__WORK ITEM A__
Summarize the article on business compliance and marketing in two sentences.
__WORK ITEM B__
Write what comes next in the article on business compliance and marketing, picking up after its final sentence.

It is important for an entrepreneur to assess their situation first. Most business owners will ask the question why? Why can’t everyone will follow the same steps to success. Every business is different and unique, therefore, before you start making changes within your business, it is a good idea to make sure you have a full understanding of the factors affecting your business success and whether you are complying with necessary legalities.

Compliance may actually improve performance by giving your business a competitive edge. Legal compliance can assist you with improving your customer relations, enhancing your reputation and most importantly avoiding the cost of legal proceedings.

There’s this saying, ‘What gets measured gets improved’ explains Charles Gaudet, founder and CEO of Predictable Profits, a consulting firm that offers advanced marketing techniques to entrepreneurs who are passionate about expanding their small businesses.

Related: Compliance For Entrepreneurs

Here are a few strategies that you can use to make your business more profitable in the future.

Innovative Marketing solutions

For every business owner, marketing is an important tool to improve their businesses. You may think that you are missing an opportunity if you don’t jump right attracting customers with some type of marketing message.

However, as quoted by John Rampton ‘’one of the best things you can do to achieve growth is to slow down and spend time studying the trends.” What does this mean?  While rushing into marketing your product you tend to forget certain details, and once it is out in the public its difficult to forget or to undo. Therefore, its very important to research the market and consumer trends before launching anything.

This becomes very important when you consider the potential risk to your business for the infringement of another product, which is confusingly similar to your product. You also do not wish to be guilty of using a similar brand name, slogan or logo as one of your competitors.  Therefore, before you set out your personalised solutions when designing ads and directing messages to consumers ensure you are not infringing on anyone else’s rights as this will likely lead to expensive legal costs for your business.

(Records from a data source)
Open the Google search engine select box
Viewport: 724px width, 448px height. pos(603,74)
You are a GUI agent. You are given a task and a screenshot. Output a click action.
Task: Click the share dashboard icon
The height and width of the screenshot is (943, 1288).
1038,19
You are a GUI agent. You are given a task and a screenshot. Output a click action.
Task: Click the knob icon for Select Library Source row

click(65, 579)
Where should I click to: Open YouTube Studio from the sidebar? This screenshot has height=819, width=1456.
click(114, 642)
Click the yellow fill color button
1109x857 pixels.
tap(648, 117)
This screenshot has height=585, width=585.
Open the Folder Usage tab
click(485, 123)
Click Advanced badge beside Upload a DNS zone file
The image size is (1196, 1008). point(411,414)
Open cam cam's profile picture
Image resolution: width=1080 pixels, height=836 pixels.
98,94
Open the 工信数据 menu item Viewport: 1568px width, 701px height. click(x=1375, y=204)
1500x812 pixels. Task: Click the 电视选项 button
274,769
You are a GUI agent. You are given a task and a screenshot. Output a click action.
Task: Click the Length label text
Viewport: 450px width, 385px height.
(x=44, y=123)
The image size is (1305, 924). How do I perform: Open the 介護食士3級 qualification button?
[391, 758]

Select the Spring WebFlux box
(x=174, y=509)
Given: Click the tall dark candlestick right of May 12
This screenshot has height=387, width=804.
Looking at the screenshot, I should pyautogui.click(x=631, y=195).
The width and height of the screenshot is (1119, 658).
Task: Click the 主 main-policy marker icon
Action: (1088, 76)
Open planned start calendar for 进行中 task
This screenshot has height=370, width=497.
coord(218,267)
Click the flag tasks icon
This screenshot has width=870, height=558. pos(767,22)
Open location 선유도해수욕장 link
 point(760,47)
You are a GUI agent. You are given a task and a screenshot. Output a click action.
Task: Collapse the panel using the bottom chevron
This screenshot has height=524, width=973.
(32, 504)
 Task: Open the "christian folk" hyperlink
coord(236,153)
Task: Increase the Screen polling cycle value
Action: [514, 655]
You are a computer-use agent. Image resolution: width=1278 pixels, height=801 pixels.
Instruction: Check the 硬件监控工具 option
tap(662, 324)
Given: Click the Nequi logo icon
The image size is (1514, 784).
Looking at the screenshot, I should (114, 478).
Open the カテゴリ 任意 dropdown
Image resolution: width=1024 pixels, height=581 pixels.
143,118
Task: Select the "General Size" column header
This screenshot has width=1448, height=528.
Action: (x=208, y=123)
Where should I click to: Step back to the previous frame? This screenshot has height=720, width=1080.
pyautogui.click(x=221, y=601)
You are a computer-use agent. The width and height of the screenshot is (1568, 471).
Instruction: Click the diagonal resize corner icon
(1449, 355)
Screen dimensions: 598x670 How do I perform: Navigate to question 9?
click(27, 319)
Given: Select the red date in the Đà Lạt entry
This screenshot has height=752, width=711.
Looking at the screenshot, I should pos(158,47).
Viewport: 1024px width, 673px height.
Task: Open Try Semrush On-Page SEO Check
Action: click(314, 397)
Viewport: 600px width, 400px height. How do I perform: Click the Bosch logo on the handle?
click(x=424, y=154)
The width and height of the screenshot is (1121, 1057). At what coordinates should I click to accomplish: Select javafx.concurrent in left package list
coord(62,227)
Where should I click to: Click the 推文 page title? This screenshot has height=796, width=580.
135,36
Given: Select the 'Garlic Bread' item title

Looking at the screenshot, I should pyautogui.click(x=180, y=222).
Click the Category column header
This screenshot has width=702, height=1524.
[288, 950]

__TASK RESPONSE A__
Before changing anything, entrepreneurs should fully understand the factors that affect their business's success and whether they are complying with necessary legalities, because compliance can improve customer relations, enhance reputation, and avoid the cost of legal proceedings. In marketing, it is important to research market and consumer trends before launching anything and to make sure ads and messages do not infringe on anyone else's rights, since that would likely lead to expensive legal costs.

__TASK RESPONSE B__
Compliance Breeds Confidence

It is important to remember that clients are concerned whether suppliers are properly compliant. Compliance with certification is a strong way to demonstrate that you are managing your business proactively and that the money a customer will spend i.t.o. buying your goods or services, is in safe hands. Conversely a failure in compliance can, as well as exposing you to the risk of regulatory sanctions, severely damage your business’ credibility.

Related: Why HR Legislation Compliance Can Curb Business Failure

For example, in the financial services industry there is an increasing requirement to demonstrate strong security to both external auditors and prospective customers.

With regulation that you feel is of no value, determine how to satisfy the requirements with the minimum effort necessary. Do, however, double check that you are not missing out on a benefit that may be rewarding for your business.

In conclusion, it is important to note when improving your business one always need to act in accordance with the correct laws and procedures. Therefore, if a company is embracing the difficult task of being compliant, I recommend using this as a competitive weapon to improve your business. It just might end up making you and your team better which is usually rewarded with more business.